Cornelis beobachtete, wie Enrique aus der halb verdeckten Sicht der anderen Bordseite heraustrat und nahm mit einem leichten, anerkennenden Nicken die stattliche Gestalt wahr, zu der dieser geworden war. Dann wanderte sein Blick erneut hinauf zu Enriques Antlitz und er sah ganz deutlich die Gewitterwolken der Wut, die es verdunkelten. Zunächst entlockte dieser Anblick ihm ein leichtes Schmunzeln, erinnerte es ihn doch an die guten alten Zeiten, als Enrique jedoch zu sprechen begann, sagte er Dinge, die Cornelis nie erwartet hätte in dieser Situation. Im ersten Augenblick riefen sie bei ihm Verwirrung hervor und er trat unwillkürlich einen Schritt zurück, so daß er leicht an die Reling hinter sich stieß. Dann schoß ihm der Gedanke, den er zuvor bereits gehabt hatte, wieder in den Kopf und er sprach ihn laut aus.

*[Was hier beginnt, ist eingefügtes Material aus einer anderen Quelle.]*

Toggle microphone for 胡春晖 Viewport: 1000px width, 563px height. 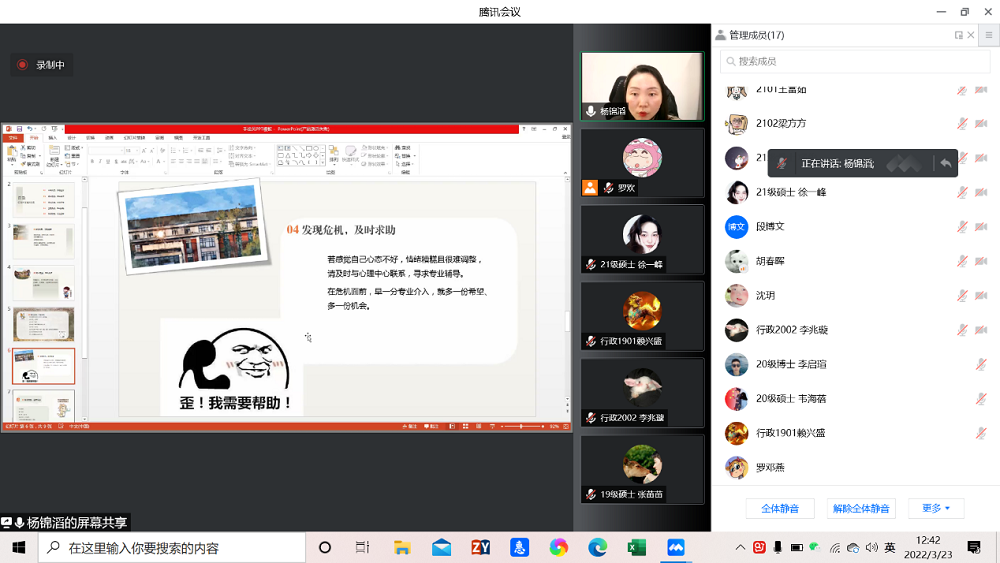tap(961, 262)
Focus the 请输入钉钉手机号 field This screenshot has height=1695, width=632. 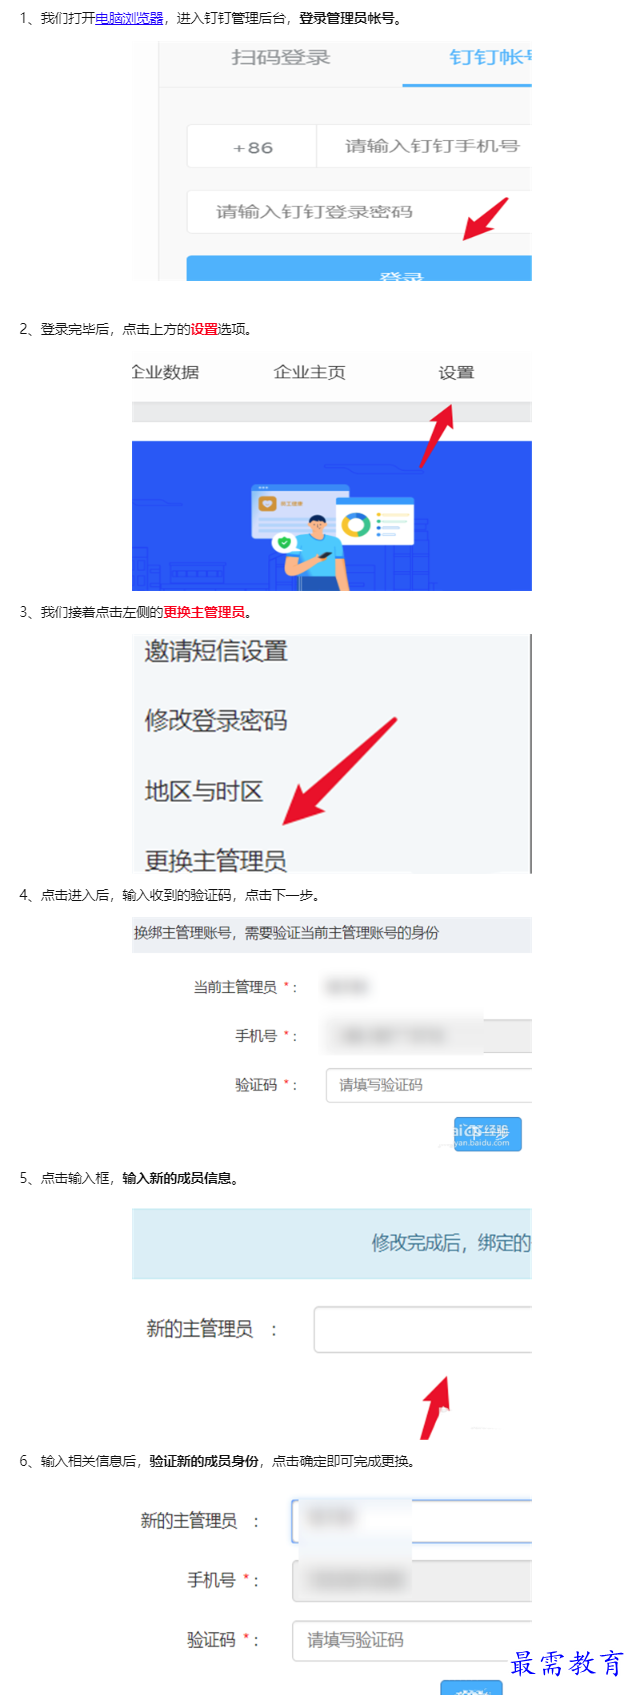click(425, 147)
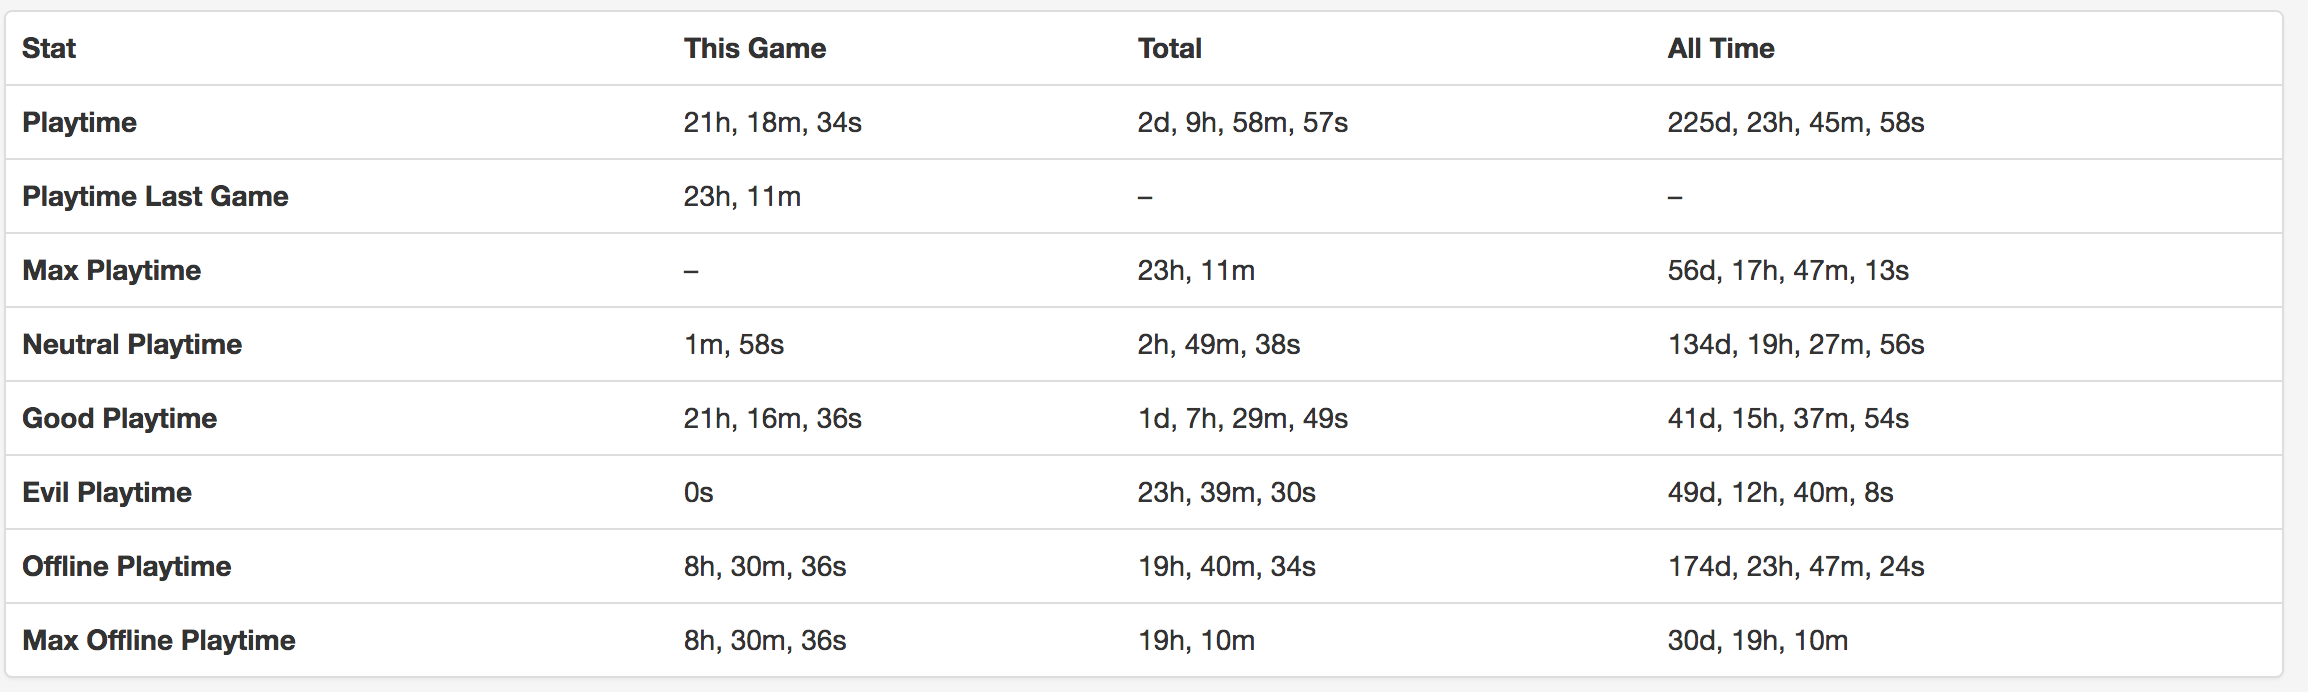Select the Neutral Playtime row label
Viewport: 2308px width, 692px height.
point(132,344)
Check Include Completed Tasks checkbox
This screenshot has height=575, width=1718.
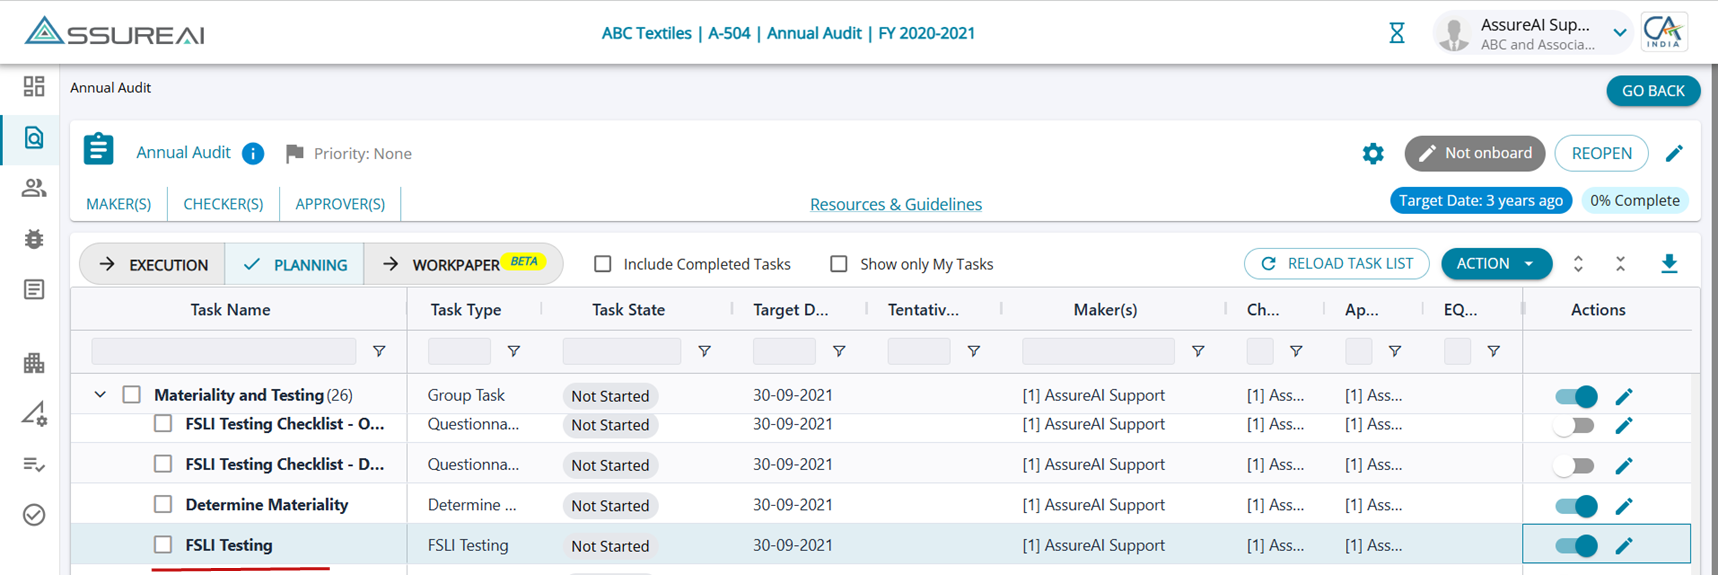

"Was haben sie dir damals erzählt, als ich nicht mehr nach Estero kam? Daß ich tot sei?" Ein höhnisches Grinsen verzog seine kantigen Züge. "Oh ja, ich kann mir gut vorstellen, daß Russell lieber sagte ich sei tot, als daß er zugab, daß ich lieber zu den Freibeutern gewechselt hatte als bei ihm zu bleiben."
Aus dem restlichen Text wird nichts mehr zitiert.